Parecer n° 491/2017

Parecer n.º 491/2017
Ref.: Ofício 1º GV nº 07/2017
TID 16528936

Assunto: Contrato de emergência para a produção de legendas em tempo real e para recursos de audiodescrição – Resolução CMSP nº 07, de 02 de maio de 2017 – Contratação emergencial – Contratação direta – Impossibilidade.

Sra. Procuradora Legislativa Supervisora:

Trata-se de expediente encaminhado pelo Sr. Coordenador do Centro de Comunicação Institucional desta Edilidade requisitando a elaboração de parecer acerca da possibilidade de atendimento à solicitação formulada pela Nobre Vereadora Adriana Ramalho, deduzida nos seguintes termos:

“Considerando a Resolução nº 07, de maio de 2017, da Câmara Municipal de São Paulo, que dispõe sobre a obrigatoriedade de haver intérprete da Língua Brasileira de Sinais – Libra, recurso de produção de legendas em tempo real – estenotipia e recursos de audiodescrição em todos os eventos realizados nas dependências desta Casa Legislativa, bem como eventos externos por esta realizados;
Considerando o sucesso, a repercussão e a visibilidade que se teve na realização da Audiência Pública ‘Discutindo a LBI Lei Brasileira de Inclusão – Curatela’, realizada no dia 26 de abril, no auditório Prestes Maia, e já pensando na próxima audiência pública a ser realizada no dia 22 de maio de 2017, com o tema ‘Discutindo a LBI – Educação’;
Considerando ainda que existem pessoas com deficiência auditiva que desconhecem Língua Brasileira de Sinais – LIBRAS, e pensando mais uma vez na acessibilidade total;
Solicito que seja providenciado contrato de emergência, para a produção de legendas em tempo real – estenotipia, e para o recurso de audiodescrição, visto que a Câmara Municipal ainda não possui contrato celebrado com estes objetos, para os próximos eventos a ser realizados nesta Casa”.
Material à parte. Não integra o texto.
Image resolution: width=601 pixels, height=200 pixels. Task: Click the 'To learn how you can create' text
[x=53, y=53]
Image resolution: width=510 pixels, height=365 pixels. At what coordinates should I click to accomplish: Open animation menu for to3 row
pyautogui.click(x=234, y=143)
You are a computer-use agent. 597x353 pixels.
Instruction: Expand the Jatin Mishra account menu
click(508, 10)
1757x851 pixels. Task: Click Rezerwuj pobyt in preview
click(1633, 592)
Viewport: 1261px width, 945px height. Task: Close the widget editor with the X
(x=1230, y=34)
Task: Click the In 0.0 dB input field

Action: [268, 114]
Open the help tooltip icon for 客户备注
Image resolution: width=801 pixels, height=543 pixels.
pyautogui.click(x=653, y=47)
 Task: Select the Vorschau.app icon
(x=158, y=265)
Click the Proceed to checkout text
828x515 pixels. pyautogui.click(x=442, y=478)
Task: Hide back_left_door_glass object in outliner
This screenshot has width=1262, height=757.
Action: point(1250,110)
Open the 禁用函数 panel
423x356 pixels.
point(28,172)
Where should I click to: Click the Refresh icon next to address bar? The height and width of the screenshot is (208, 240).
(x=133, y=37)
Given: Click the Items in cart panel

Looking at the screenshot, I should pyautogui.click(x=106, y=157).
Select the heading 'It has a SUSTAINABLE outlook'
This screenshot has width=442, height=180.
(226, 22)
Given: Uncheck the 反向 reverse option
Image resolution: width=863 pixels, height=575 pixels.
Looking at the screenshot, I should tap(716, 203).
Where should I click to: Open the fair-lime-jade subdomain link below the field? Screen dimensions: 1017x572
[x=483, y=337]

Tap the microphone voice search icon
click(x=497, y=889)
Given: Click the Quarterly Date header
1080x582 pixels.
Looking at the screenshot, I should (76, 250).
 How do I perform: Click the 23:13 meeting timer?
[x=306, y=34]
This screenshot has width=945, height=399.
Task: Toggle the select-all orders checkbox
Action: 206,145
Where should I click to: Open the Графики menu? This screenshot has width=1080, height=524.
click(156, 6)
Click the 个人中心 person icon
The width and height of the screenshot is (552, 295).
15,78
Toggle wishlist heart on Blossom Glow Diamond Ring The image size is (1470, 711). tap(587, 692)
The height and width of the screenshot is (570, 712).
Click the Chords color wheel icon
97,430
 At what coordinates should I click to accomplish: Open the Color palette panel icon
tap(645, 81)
A partir da análise do requerimento constante do Ofício de lavra da Nobre Vereadora, bem como da manifestação do Sr. Coordenador do Centro de Comunicação Institucional, extrai-se que a consulta formulada visa a análise da viabilidade jurídica da contratação emergencial para a prestação de serviços de produção de legendas em tempo real – estenotipia e para o recurso de audiodescrição, em atendimento à Resolução CMSP nº 07, de 02 de maio de 2017.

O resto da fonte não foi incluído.